→ Work request
In the records below, find the line containing "This screenshot has width=518, height=326." and the line containing "Task: Open the Random button dropdown arrow". Give again exactly those lines and every line between them, omitting the pictures.

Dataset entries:
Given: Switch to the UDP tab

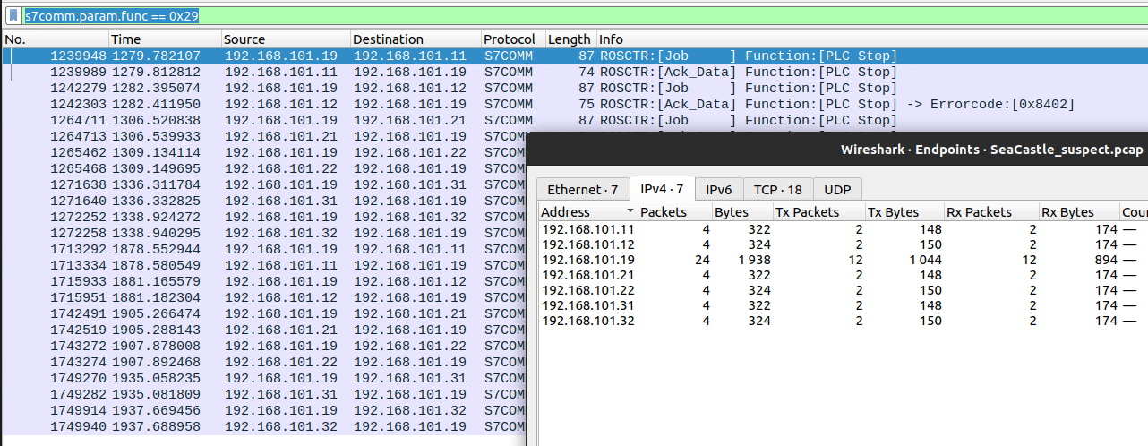Looking at the screenshot, I should (x=837, y=189).
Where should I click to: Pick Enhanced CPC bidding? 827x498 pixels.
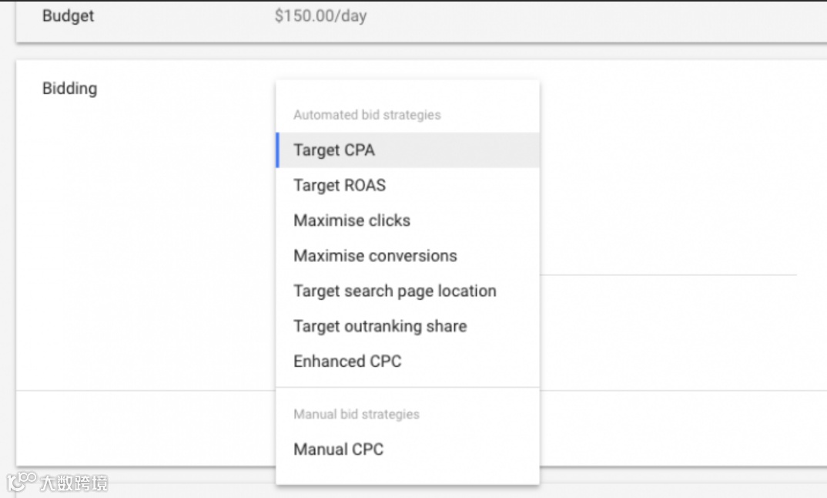347,362
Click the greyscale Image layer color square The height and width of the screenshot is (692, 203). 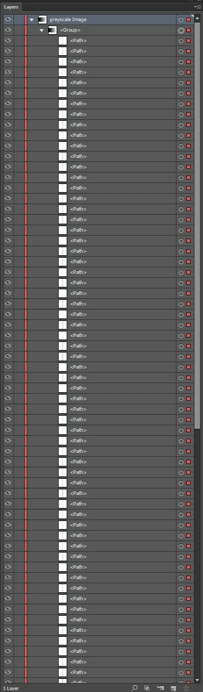(x=188, y=20)
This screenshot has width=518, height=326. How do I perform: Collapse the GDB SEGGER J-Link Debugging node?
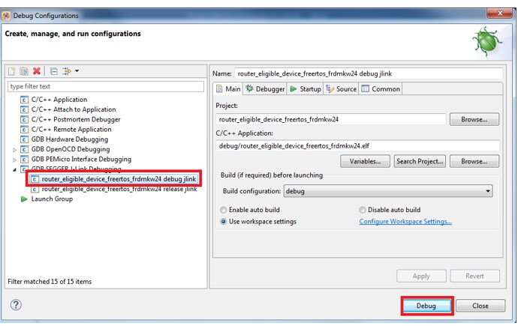pyautogui.click(x=15, y=169)
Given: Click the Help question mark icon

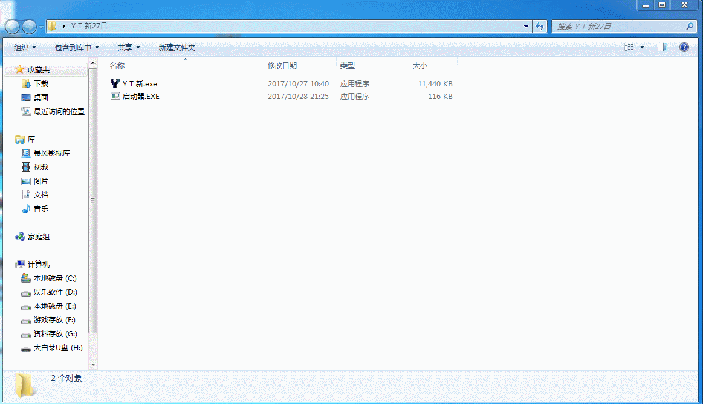Looking at the screenshot, I should [x=684, y=47].
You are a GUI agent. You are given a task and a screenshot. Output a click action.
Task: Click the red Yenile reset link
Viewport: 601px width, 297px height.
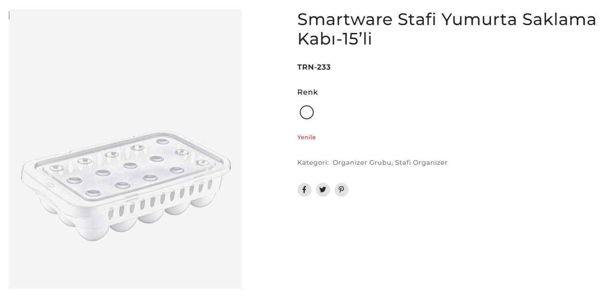pyautogui.click(x=306, y=137)
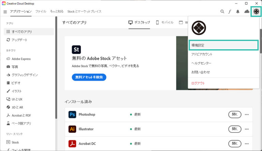Image resolution: width=262 pixels, height=151 pixels.
Task: Click the sidebar vertical scrollbar
Action: point(56,68)
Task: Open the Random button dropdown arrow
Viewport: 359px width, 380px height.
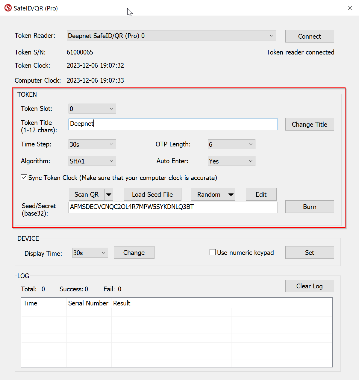Action: click(x=231, y=195)
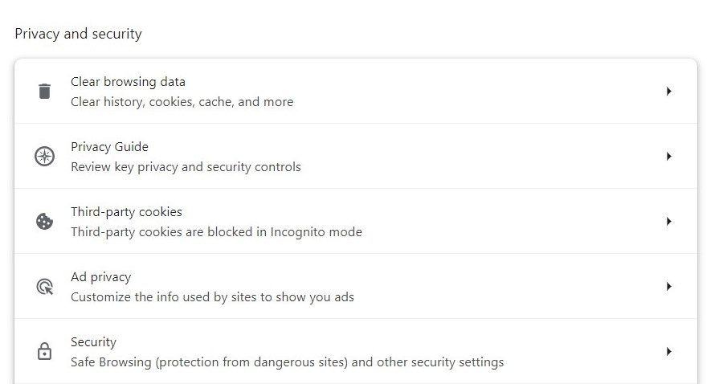Expand the Ad privacy arrow
This screenshot has width=711, height=384.
tap(668, 287)
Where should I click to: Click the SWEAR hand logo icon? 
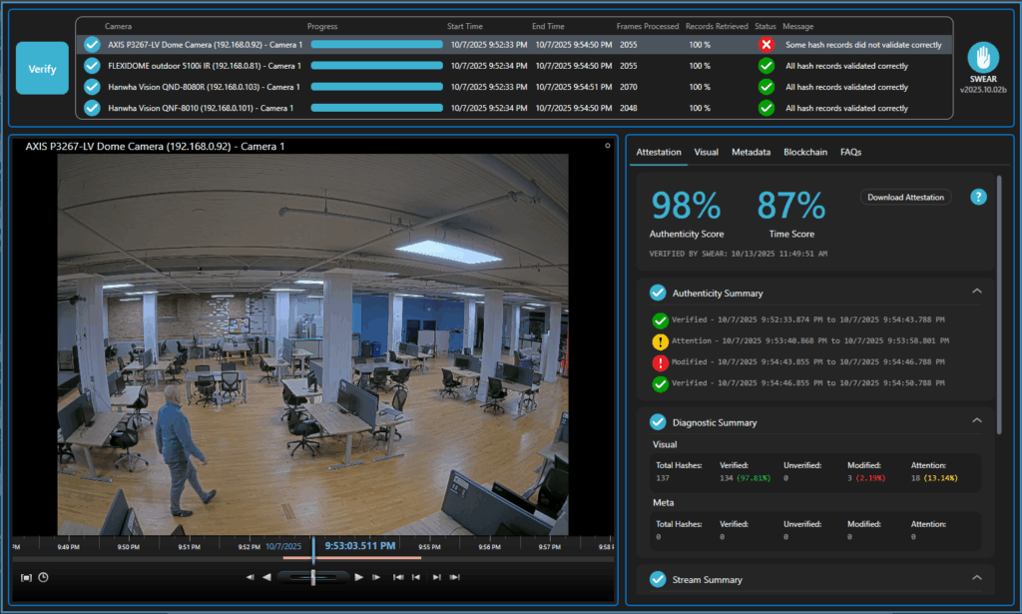click(x=984, y=56)
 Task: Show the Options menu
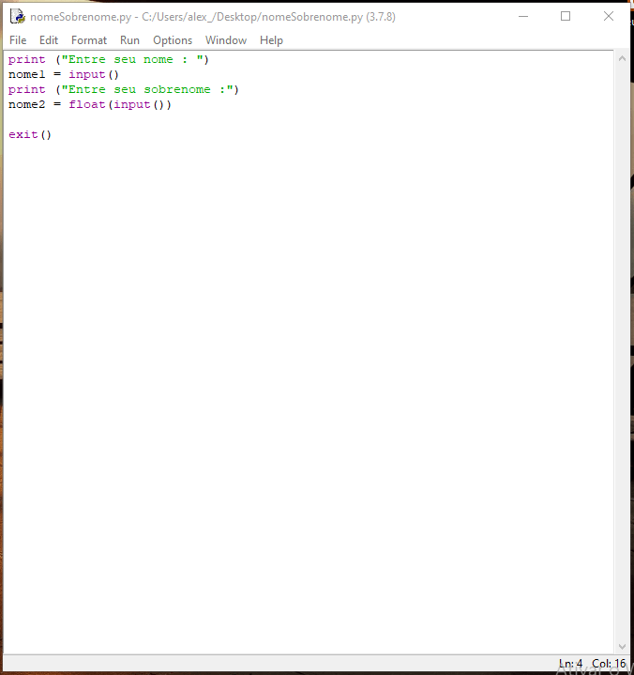pyautogui.click(x=173, y=40)
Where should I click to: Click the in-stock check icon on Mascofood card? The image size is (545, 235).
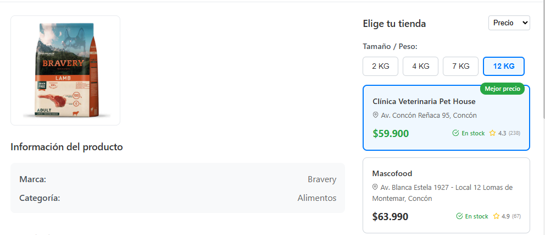[x=459, y=216]
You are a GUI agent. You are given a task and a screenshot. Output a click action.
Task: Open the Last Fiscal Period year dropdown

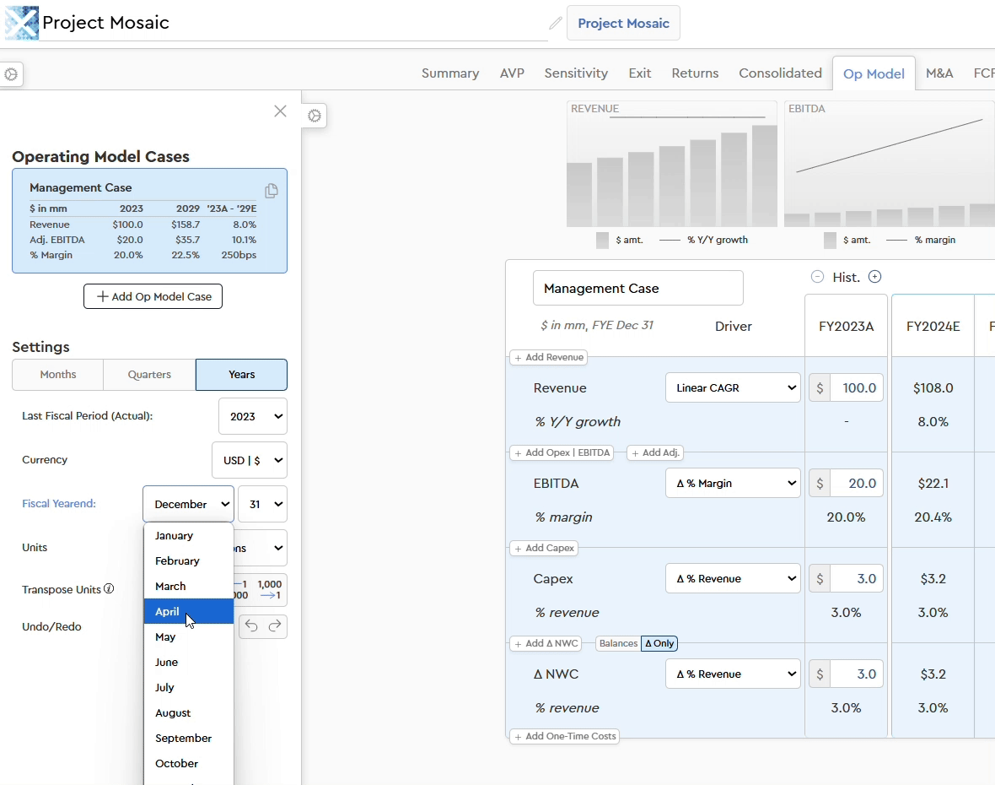(252, 417)
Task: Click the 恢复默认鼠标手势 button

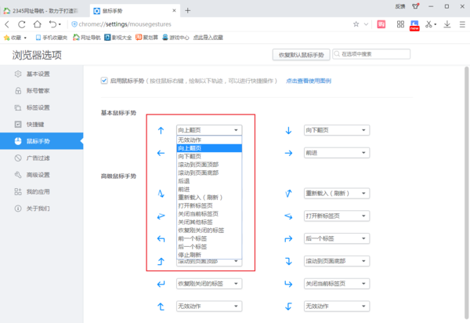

→ Response area
This screenshot has width=518, height=326. How do I perform: Collapse the GDB SEGGER J-Link Debugging node?
pyautogui.click(x=15, y=169)
Given: Click the Help question mark icon

Looking at the screenshot, I should [x=684, y=47].
You are a GUI agent. You are given a task and a screenshot. Output a click action.
Task: Click the red Yenile reset link
Viewport: 601px width, 297px height.
pyautogui.click(x=306, y=137)
Image resolution: width=262 pixels, height=151 pixels.
Task: Click the sidebar vertical scrollbar
Action: point(56,68)
Task: Open the Random button dropdown arrow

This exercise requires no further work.